* [Task details]
Decide whether each statement below agrees with the text on police forensic work, answering yes or no and quoting the deciding words: 1. The new forensic laboratory is to be sited at the headquarters of the Special Fraud Unit in Ikoyi, Lagos. 2. The police planned to build the laboratory without outside assistance. 3. The EFCC analyst examined the mobile phones using a computer running a Microsoft operating system.

The section is just a name, void of any forensic activities. Why the
police are claiming to have such a section, which does not work, is
quite unclear, but probably to create a section/office for a policeman.
Early this year, the Commissioner of Police, in charge of the Special
Fraud Unit, (Tunde Ogunsakin addressed journalists, revealing that some
foreigners would be assisting his unit in building the first ever
forensic laboratory in the police. The new forensic laboratory which is
to be constructed at N77 million is to be sited at the Headquarters of
the Special Fraud Unit (SFU), Milverton Road, Ikoyi, Lagos.
But while police are dilly-dallying over introducing forensic in
criminal investigations, its sister body, the EFCC had already gone as
far to submit forensic evidences in court trials.
A forensic analyst with EFCC, Muktar Bello, who is also a witness in
the ongoing trial of Joseph Amaechi and 13 others, over their alleged
illegal oil bunkering on June 18, 2013 told a Federal High Court, Abuja
presided over by Justice Evoh Stephen Chukwu, how forensic examination
of the mobile phones of the accused persons established their complicity
in the crime.
Led in evidence by counsel to EFCC, Austin Emumejakpor, Muktar told
the court that he conducted the examination by using a computer running
on Microsoft operating system with a cellebrite device.

* [Supplied data]
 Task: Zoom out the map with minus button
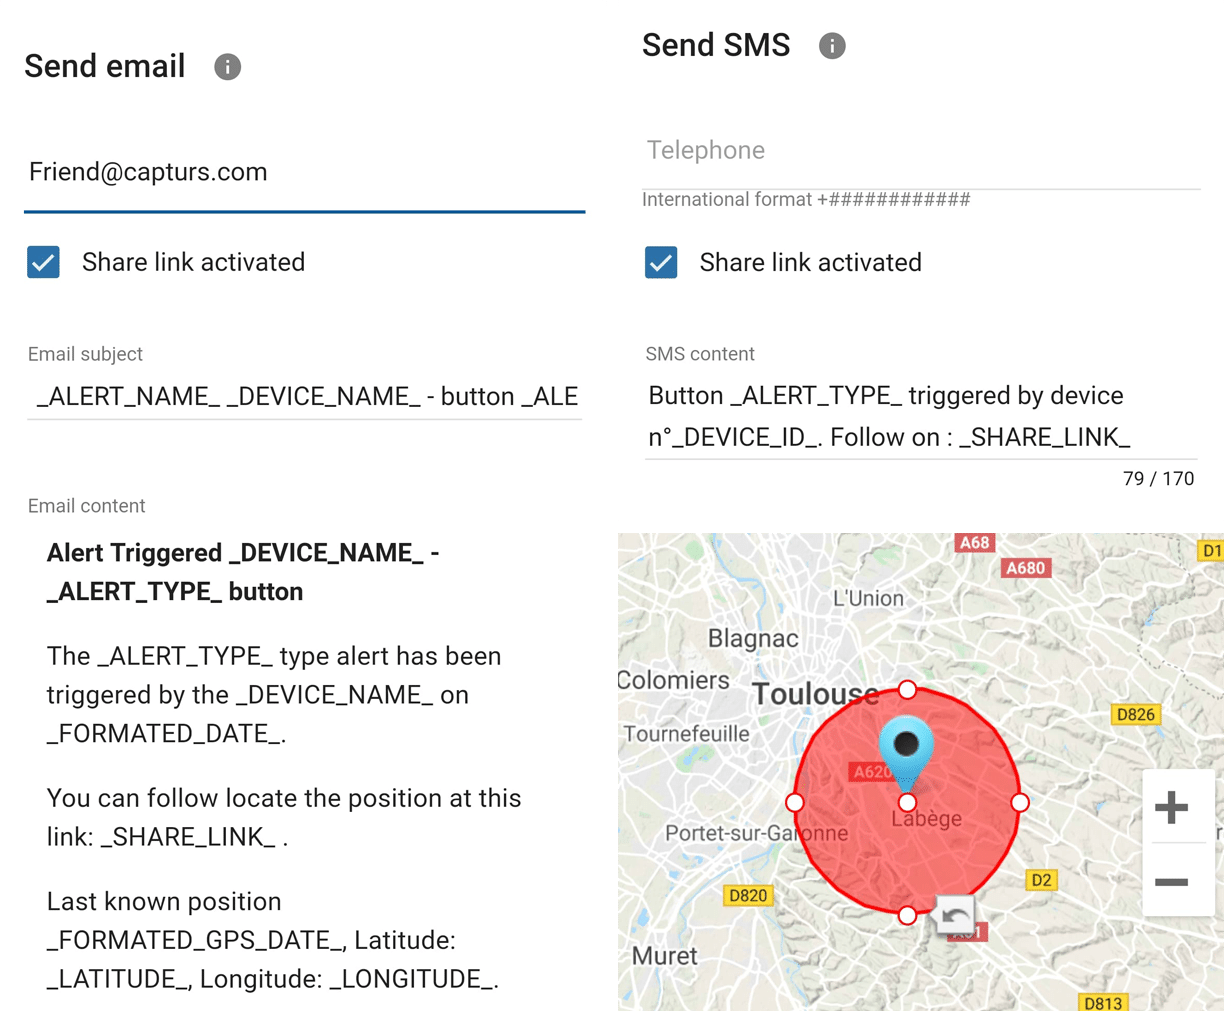click(1171, 881)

* [Expected answer]
1. Yes: "is to be sited at the Headquarters of the Special Fraud Unit (SFU), Milverton Road, Ikoyi, Lagos."
2. No: "some foreigners would be assisting his unit in building the first ever forensic laboratory in the police."
3. Yes: "he conducted the examination by using a computer running on Microsoft operating system with a cellebrite device."